Re: Recommendations for Girls' Boarding Schools

Post by Loopyloulou »

The best girls school in the country is St Mary's Ascot. No doubt about it.

If you can get a place.

Nothing endemic there.
Loopy
phaedra
Posts: 65
Joined: Wed Sep 15, 2010 4:18 pm

Re: Recommendations for Girls' Boarding Schools

Post by phaedra »

Thanks Loopy. What, (apart from a welcome lack of endemism) sets it apart in your eyes please?
westkent
Posts: 54
Joined: Tue Jun 29, 2010 9:58 pm

Re: Recommendations for Girls' Boarding Schools

Post by westkent »

Can I put a word in for Benenden?

I am totally unqualified to give a balanced view as we have not reached this stage yet and have yet to see inside a secondary school since I was at one!

However, I live near Benenden and I see these girls in the village and have met various different aged girls through friends/work etc. They have been, without exception, beautifully behaved, courteous and without a hint of arrogance. They have seemed to be confident in their own skin and are a great advert for their school.

I would love our daughter to go there but it is full boarding (which is an advantage for some I know) and we don't want her to board.
zvrk
Posts: 107
Joined: Sun Mar 07, 2010 10:02 am

Re: Recommendations for Girls' Boarding Schools

Post by zvrk »

westkent wrote:Can I put a word in for Benenden?
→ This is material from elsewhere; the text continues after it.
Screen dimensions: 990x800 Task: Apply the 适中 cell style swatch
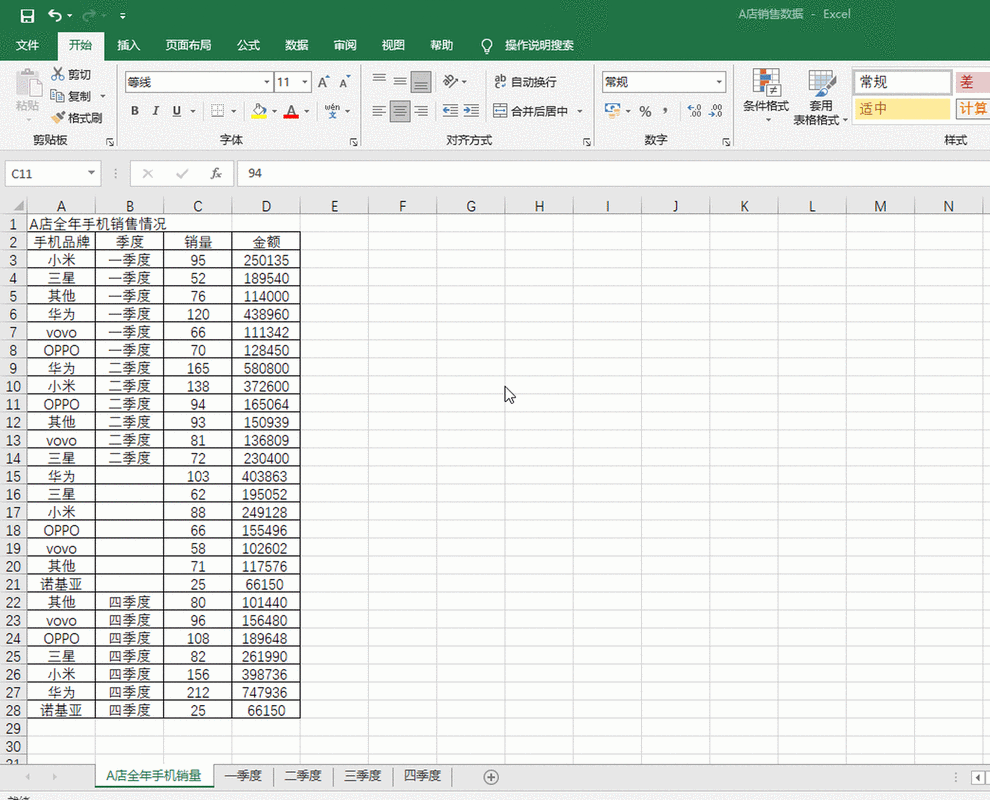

I am totally unqualified to give a balanced view as we have not reached this stage yet and have yet to see inside a secondary school since I was at one!

However, I live near Benenden and I see these girls in the village and have met various different aged girls through friends/work etc. They have been, without exception, beautifully behaved, courteous and without a hint of arrogance. They have seemed to be confident in their own skin and are a great advert for their school.

I would love our daughter to go there but it is full boarding (which is an advantage for some I know) and we don't want her to board.
I can confirm this :) (another parent from near Benenden with DS :mrgreen: ).
They have started having girls from local primary schools (last few years) on full/partial scholarships .
lurker
Posts: 81
Joined: Tue Sep 14, 2010 4:18 pm

Re: Recommendations for Girls' Boarding Schools

Post by lurker »

I have a friend with a dd there on a full bursary, she is very happy there.
P's mum
Posts: 108
Joined: Thu Mar 06, 2008 10:56 am

Re: Recommendations for Girls' Boarding Schools

Post by P's mum »

Loopyloulou wrote:The best girls school in the country is St Mary's Ascot. No doubt about it.
Is Catholic - not at all sure that you would get a place if you were not one, a friend of mine (very committed Anglican keen on church school) abandoned application for her daughter for this reason.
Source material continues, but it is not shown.